Satellitendaten zur Vermeidung von Überdüngung
Die gewonnenen Ergebnisse aus dem Projekt digisens sollen nun im neu gegründeten Start-up „YieldXpert“ umgesetzt werden. „Wir sind die Ertragsexperten“, stellte Dr. Martin Mittermayer fest. Ziel sei es daher, die Überdüngung durch die Verwendung von Satellitendaten zu vermeiden. Im ersten Schritt sollen die Satellitendaten mit den Parzellenflächen verglichen werden, um dann im zweiten Schritt Algorithmen bilden zu können. Dann könne der Ertrag prognostiziert und die Ursachen für die Ertragslage festgestellt werden. Bedeutsam seien die Erkenntnisse auch für das Stickstoffmanagement im Trinkwasserschutzgebiet. Gefördert wird das Start-up von Bridge to Innovation Grant in Höhe von 50.000 Euro, die bis zum Ende des Jahres ausgegeben werden müssen. „Ich denke, das haben wir schon ein paar Monate vorher gemacht,“ merkte Dr. Martin Mittermayer an.
Gefördert wird das Unternehmertum an der Technischen Universität München allgemein, wie Dr. Roman Werner (Managing Director, TUM Food and Agro Center for Innovation and Technology) ausführte. Die Start-ups kämen aus unterschiedlichen Bereichen wie der Architektur, Chemie oder HealthCare. Ziel des Venture Labs sei es, die Probleme von morgen zu lösen und die Menschen zusammenzubringen. „Auch die Investitionslandschaft hat erkannt, dass im Agrarbereich wahrscheinlich viel gemacht werden muss“, sagte Dr. Roman Werner.
Projekt geht nicht ohne die Landwirte
Das Projekt ist nun zu Ende gegangen. „Damit wird unsere Aktivität in der Region aber nicht zu Ende sein“, betonte Prof. Hülsbergen. Untersucht werden soll beispielsweise, inwieweit die Pflanzenkohle einen Beitrag dazu leistet, die Nitratauswaschungen zu vermindern. Weiterhin soll die Kohlenspeicherung auf Grünland in Zusammenarbeit mit der Molkerei Berchtesgaden untersucht werden. In dem Zusammenhang mit den zukünftigen Projekten betonte Hülsbergen: „Es ist wichtig, dass die Landwirte mitmachen, sonst können wir auch nichts machen.“ Aber das habe immer bei dem Projekt digisens sehr gut funktioniert, obwohl Düngedaten auch sehr sensible Daten seien.

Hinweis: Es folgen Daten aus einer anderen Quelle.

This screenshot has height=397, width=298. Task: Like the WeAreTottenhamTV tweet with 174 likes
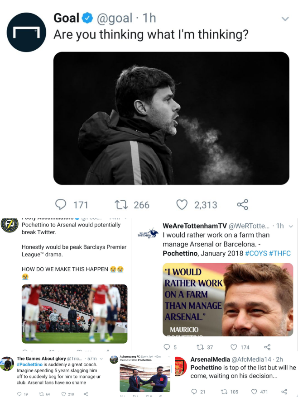click(x=234, y=347)
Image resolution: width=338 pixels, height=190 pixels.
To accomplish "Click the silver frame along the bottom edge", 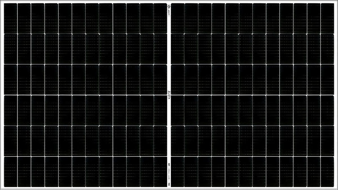I will (x=169, y=189).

Der Bürgermeister Florian Schneider (SPD) sagte schmunzelnd: „Ich habe wahnsinnig viel gelernt, aber ich kenne mich immer noch nicht gut aus.“ Außerdem resümierte er, dass der Spruch „viel hilft viel“ nicht der Schlüssel zum Erfolg sei, sondern das Richtige zu machen und auf Daten zu setzen. „Ich habe auch gelernt, dass die Kommunikation mithin das Entscheidende ist und das Projekt nicht ohne Landwirte geht“, stellte er fest.